\begin{figure*}[h]
    \centering
    \includegraphics[width=0.89\linewidth]{figures_final/kernel_convergence/imagenet_convergence.pdf}
    \caption{Statistical convergence of Vendi and RKE scores for different sample sizes on ImageNet data: (Left plots) finite-dimension cosine similarity kernel (Right plots) infinite dimension Gaussian kernel with bandwidth $\sigma=30$.  %DINOv2($d=768$) is used as the backbone embedding. 
    The RKE and truncated Vendi scores converged with below 20000 samples, but the Vendi score with Gaussian kernel did not converge.}
    \vspace{-5mm}
  \label{fig:kernel_convergence}
\end{figure*}


The increasing use of generative artificial intelligence has underscored the need for accurate evaluation of generative models.  In practice, users often have access to multiple generative models trained with different training datasets and algorithms, requiring evaluation methods to identify the most suitable model. The feasibility of a model evaluation approach depends on factors such as the required generated sample size, computational cost, and the availability of reference data. Recent studies on evaluating generative models have introduced assessment methods that relax the requirements on data and computational resources. 

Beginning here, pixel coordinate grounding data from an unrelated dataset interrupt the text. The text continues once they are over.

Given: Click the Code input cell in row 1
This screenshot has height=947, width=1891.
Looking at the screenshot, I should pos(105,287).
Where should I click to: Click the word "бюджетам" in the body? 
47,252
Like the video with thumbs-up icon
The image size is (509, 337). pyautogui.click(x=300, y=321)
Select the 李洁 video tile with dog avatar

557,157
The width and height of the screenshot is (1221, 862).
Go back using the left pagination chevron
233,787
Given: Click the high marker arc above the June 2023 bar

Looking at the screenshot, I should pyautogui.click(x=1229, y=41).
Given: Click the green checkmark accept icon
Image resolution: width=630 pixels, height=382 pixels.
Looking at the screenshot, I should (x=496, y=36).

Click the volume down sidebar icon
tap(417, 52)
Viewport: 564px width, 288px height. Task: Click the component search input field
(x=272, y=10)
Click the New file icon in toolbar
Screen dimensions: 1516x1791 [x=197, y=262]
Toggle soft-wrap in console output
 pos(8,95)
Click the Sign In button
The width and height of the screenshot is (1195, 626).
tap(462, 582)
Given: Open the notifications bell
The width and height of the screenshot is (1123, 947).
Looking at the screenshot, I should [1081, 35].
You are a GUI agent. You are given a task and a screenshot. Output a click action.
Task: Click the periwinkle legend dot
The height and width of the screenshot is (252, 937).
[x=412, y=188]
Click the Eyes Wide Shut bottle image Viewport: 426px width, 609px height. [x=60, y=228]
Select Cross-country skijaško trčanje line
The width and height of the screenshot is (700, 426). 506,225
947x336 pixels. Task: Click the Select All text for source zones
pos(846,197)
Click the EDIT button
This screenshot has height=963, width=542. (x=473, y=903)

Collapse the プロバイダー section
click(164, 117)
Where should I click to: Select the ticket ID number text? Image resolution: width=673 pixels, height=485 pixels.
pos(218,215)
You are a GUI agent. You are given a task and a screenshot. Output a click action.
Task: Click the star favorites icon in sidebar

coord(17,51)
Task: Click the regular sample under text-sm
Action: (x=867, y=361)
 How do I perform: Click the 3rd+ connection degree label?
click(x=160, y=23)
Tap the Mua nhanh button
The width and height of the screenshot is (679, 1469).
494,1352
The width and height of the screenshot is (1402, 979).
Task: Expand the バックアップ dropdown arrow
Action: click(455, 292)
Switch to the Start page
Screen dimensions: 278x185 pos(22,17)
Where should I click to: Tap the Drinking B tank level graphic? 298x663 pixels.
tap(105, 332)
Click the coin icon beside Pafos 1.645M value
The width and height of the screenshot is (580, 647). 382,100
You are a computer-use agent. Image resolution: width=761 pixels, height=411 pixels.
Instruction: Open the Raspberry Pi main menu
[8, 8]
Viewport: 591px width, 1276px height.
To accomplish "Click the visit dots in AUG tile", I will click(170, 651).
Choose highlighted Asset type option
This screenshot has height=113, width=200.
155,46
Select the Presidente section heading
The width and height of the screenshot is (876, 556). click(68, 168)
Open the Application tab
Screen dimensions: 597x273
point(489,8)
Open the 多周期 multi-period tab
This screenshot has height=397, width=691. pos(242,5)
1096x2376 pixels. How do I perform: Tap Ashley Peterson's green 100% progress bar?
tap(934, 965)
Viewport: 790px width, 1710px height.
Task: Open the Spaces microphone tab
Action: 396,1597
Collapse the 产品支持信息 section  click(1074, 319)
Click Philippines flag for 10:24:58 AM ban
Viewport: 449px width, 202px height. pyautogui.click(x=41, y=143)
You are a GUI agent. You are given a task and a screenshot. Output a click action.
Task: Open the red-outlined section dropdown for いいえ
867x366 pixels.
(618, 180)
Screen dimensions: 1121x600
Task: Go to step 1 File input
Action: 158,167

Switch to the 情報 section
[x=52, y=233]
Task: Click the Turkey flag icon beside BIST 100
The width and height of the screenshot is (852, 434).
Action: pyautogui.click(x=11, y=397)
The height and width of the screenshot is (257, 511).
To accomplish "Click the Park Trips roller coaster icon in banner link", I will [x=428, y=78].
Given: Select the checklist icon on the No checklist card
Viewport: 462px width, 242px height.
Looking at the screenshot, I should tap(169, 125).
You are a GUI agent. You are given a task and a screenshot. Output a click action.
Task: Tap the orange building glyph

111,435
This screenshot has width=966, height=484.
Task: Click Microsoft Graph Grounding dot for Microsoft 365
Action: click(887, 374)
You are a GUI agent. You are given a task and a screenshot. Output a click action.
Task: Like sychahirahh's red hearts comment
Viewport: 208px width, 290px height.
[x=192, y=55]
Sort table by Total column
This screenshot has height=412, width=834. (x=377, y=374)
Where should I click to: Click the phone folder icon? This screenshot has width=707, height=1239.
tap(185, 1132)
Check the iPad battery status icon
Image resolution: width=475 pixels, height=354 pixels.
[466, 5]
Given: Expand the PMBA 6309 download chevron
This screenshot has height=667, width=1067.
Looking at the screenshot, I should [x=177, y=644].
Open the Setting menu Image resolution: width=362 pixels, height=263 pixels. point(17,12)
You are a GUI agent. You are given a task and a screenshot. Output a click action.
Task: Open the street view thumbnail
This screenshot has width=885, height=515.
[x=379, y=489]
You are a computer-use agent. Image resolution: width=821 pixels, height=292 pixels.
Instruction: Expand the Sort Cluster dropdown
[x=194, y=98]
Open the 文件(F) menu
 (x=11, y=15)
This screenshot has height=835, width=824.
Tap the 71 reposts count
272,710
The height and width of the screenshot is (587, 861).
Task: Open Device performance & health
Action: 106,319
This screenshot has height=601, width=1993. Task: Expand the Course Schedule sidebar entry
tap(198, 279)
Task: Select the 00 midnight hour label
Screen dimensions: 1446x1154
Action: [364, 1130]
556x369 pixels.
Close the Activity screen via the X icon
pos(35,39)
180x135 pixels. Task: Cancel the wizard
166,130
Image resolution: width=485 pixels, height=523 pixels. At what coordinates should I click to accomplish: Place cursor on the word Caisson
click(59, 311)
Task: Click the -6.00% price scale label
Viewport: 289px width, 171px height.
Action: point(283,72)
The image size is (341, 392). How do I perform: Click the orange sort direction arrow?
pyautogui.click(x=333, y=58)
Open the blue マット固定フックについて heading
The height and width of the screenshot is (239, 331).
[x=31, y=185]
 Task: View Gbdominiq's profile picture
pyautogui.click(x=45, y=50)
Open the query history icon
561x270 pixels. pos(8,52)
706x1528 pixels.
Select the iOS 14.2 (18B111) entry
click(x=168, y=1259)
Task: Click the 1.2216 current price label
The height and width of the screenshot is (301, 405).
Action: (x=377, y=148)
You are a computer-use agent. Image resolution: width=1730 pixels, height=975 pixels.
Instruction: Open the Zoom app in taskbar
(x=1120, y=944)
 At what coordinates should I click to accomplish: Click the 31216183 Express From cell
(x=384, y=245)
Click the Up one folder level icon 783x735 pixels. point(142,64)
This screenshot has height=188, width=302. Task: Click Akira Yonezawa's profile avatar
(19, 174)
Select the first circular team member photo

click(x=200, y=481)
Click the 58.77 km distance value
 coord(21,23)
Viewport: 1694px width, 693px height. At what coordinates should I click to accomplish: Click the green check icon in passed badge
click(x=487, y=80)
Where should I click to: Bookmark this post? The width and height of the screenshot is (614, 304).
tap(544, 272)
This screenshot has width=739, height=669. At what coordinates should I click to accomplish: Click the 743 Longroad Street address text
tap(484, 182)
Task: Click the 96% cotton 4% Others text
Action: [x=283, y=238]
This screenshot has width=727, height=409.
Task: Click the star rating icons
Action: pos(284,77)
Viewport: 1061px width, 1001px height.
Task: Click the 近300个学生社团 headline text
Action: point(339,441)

Specifically, to enable the evaluation of generative models without reference data, the recent literature has focused on reference-free evaluation scores that remain applicable in the absence of reference samples. The Vendi score \citep{friedman_vendi_2023} is one such reference-free metric that quantifies the diversity of generated data using the entropy of a kernel similarity matrix formulated for the generated samples. Given the  sorted eigenvalues $\lambda_1\ge\cdots \ge\lambda_n$ of the normalized matrix $\frac{1}{n}K$\footnote{In general, we consider the trace-normalized kernel matrix $\frac{1}{\mathrm{Tr}(K)}K$, which given $\forall x: \: k(x,x)=1$, reduces to $\frac{1}{n}K$.}  for the kernel similarity matrix $K=\bigl[k(x_i,x_j)\bigr]_{1\le i,j\le n}$ of $n$ generated samples $x_1,\ldots , x_n$, the definition of (order-1) Vendi score is as: 
\begin{equation}\label{Eq: Intro-Vendi Score}
    \mathrm{Vendi}(x_1,\ldots ,x_n) \, := \, \exp\Bigl(\,\sum_{i=1}^n \lambda_i \log\frac{1}{\lambda_i}\,\Bigr)
\end{equation}
Following conventional definitions in information theory, the Vendi score corresponds to the exponential of the \emph{Von Neumann entropy} of normalized kernel matrix $\frac{1}{n}K$. More generally, \cite{jalali_information-theoretic_2023} define the Rényi Kernel Entropy (RKE) score by applying order-2 Rényi entropy to this matrix, which reduces to the inverse-squared Frobenius norm of the normalized kernel matrix:
\begin{equation}\label{Eq: Intro-Vendi Score}
    \mathrm{RKE}(x_1,\ldots ,x_n) \, := \frac{1}{\Bigl\Vert \frac{1}{n}K \Bigr\Vert^2_F}
\end{equation}
%As demonstrated in \citep{jalali_information-theoretic_2023,ospanov_fkea_2024}, the diversity evaluation of the Vendi and RKE scores can be interpreted as an unsupervised identification of clusters within the generated data, followed by the calculation of the entropy of the detected cluster variable. Due to their flexibility and adaptability, these entropy-based scores can be applied to measure the diversity of samples across different domains, including image, text, and video data.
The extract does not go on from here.